## ACTIVITY
Of the material below, the lines to be retyped are those from the line containing "Image resolution: width=787" through the line containing "Expand the 621", inclusive; reproduce them exactly.

## RECORDS FOR THE TASK
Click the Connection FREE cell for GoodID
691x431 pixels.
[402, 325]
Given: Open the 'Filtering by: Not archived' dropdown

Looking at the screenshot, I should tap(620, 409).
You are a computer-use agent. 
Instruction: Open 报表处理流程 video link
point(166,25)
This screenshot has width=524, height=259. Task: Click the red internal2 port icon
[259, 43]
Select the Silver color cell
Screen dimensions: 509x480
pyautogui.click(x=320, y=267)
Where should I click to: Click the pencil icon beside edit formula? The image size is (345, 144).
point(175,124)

---

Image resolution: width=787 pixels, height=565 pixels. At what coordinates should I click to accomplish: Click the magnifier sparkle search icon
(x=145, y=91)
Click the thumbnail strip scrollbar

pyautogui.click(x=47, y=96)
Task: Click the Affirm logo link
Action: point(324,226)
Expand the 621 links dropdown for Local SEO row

## COMPLETED EXERCISE
Image resolution: width=787 pixels, height=565 pixels. At what coordinates should I click to accomplish: Click the magnifier sparkle search icon
(x=145, y=91)
Click the thumbnail strip scrollbar

pyautogui.click(x=47, y=96)
Task: Click the Affirm logo link
Action: point(324,226)
Expand the 621 links dropdown for Local SEO row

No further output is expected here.